We just spent a week in Madrid for a Pastors’ Bootcamp. Although it sounds intimidating, it was actually a phenomenal time of training, learning, prayer, lots of eating and (a personal favourite) lovely Spanish red wine! I think Judah was delighted with the amount of food I consumed, as milk production at the mama-factory was at an all-time high.
The Spanish have quite different rhythms of life, as lunch is only eaten at 2pm, usually consists of four courses and lasts for two hours, and supper is only at about 9pm or later. We heard life outside our hotel windows well past midnight, and everything is dead until at least 10 or so in the morning. And I felt like I was on holiday, because there was no cooking, no cleaning, and no laundry! (although now I am still trying to clear the backlog)
The Spanish people are wonderful – warm, passionate, strong and gritty, yet sensitive. I got the feeling one would not like to get in a fight with a Spanish person, but if one did, it would be quite possible to kiss each other soundly on the cheek afterwards and end up at a Tapas bar somewhere drinking copious amounts of wine and slapping the table together.
Probably the highlight of the trip for me was a visit to see a Flamenco dance on our last night. It was a special treat organised for us by the church in Madrid. After a short walk through bustling streets, we were ushered into a dimly lit, large upper room of a restaurant. It seemed impossibly old with exquisite wood carvings and mosaics all around the walls and ceilings. There was a great sense of history and majesty, rather like walking into an old church, except here there was a busy hum of conversation and a crackle of something electric in the air.
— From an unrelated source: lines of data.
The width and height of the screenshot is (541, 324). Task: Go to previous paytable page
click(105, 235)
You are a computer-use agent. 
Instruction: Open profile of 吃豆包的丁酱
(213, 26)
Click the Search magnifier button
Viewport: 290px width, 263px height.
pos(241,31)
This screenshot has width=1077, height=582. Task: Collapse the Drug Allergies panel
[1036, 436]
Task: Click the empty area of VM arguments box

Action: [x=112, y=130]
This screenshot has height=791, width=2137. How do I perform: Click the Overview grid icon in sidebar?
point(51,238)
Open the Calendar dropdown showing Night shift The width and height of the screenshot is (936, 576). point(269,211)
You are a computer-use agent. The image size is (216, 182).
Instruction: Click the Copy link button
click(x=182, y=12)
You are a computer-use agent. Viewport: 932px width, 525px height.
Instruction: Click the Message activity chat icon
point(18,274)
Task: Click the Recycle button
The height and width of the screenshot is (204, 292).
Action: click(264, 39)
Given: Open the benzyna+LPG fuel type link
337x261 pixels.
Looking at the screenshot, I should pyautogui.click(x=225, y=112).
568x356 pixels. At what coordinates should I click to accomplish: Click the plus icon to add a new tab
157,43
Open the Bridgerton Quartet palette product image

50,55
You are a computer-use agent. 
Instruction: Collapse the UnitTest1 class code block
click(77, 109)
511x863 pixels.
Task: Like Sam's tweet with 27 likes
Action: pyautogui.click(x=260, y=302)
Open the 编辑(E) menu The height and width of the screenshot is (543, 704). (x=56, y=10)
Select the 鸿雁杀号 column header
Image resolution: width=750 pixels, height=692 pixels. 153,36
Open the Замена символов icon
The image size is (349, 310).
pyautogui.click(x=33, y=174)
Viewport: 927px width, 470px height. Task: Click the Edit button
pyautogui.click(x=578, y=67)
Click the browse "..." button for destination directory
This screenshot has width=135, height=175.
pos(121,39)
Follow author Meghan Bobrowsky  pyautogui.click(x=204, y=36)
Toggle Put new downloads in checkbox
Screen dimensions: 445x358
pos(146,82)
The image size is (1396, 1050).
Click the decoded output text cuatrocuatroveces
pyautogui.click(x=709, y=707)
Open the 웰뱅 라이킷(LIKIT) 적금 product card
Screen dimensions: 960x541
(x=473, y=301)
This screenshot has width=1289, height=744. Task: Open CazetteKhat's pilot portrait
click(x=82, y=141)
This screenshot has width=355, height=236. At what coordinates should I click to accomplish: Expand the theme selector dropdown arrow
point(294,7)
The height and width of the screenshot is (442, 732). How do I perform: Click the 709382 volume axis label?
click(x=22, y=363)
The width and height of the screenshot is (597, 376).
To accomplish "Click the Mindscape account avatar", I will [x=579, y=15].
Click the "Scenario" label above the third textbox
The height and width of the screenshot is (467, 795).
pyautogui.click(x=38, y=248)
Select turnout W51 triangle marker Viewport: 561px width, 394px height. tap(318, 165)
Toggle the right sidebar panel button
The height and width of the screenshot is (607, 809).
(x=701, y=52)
Then there was a hush as a small group filed onto a high stage in the middle of the room. A guitarist, a singer and three dancers. We all fell quiet, sipping our drinks, as the guitarist began to play and the singer leaned into the microphone. He sang, a wonderful husky, haunting sound, the notes tumbling and falling over each other and mingling with the plaintive, sweet melody of the acoustic guitar, racing up and down the scales like water. Then a dancer appeared at the edge of the stage.
Poised like a lioness, she moved slowly and deliberately, her hands fluttering and fluid, and her face contorted with pain and deep emotion. Then with a flash of hands and a violent stamp of her feet the guitar broke into an agitated strumming, and the pace accelerated. The other dancers clapped and stamped their heavy shoes, as she flew and twirled and twisted and stamped. The power in her feet was incredible – their staccato on the floor sounded like thunder, and every time she twirled to crash them down, it felt like the air was vibrating with explosions. Faster and faster she went, the musicians sweating to keep up and the other dancers clapping and shouting their pleasure.
When she finished, with one final crash of her shoes to the wooden floor, her immaculate headdress was quivering with exertion, and her face was covered in a glowing sheen. The audience applauded and shouted rapturously. Then the next dancer got up, and the next. I was blown away by the strength and power these men and women showed. Tightly controlled and sensuous, with the hands fluttering and rippling around their bodies like birds trying to break free, it was as though something deep was working its way to the surface and releasing itself in the power of those crashes of the feet to the floor.
Tanya, a missionary in Madrid, was sitting next to me, and she leaned across to show me some writing on her phone about the Flamenco. Apparently it was a peasant dance originating from the Andalusian mountains, a personal expression of poor people groups and oppressed ethnic minorities. It has a wide range of influences from all over the world.
It struck me, as I watched these impassioned dancers, living and breathing this wild Flamenco, that the deep emotion they were expressing was part of the dance’s beauty. The fact that centuries of history and human experience could be so caught up in a dance was mesmerising.
It spoke to me of how much beauty can be borne out of pain, and how, channelled in the right direction, even the most negative experience can result in great depth and richness of expression. Much like many of the African-American spiritual songs sung by the slaves on cotton farms in America, there was something about the Flamenco that spoke deeply to my soul.
I thought about how the pain of having children (not only literally, as in childbirth, but figuratively, as I sacrifice many of my pleasures daily) has wrought so much character and spiritual formation in me, and also how much joy and pleasure our children bring us day to day. It also reminded me to channel my frustrations, and to find a positive expression for the deep things that lurk beneath the (sometimes) superficiality of my busy life.
I love Spain, the people, its culture and its dance. I hope to go back there someday…. And maybe, just maybe, I’ll have the courage to buy some shoes and learn the Flamenco.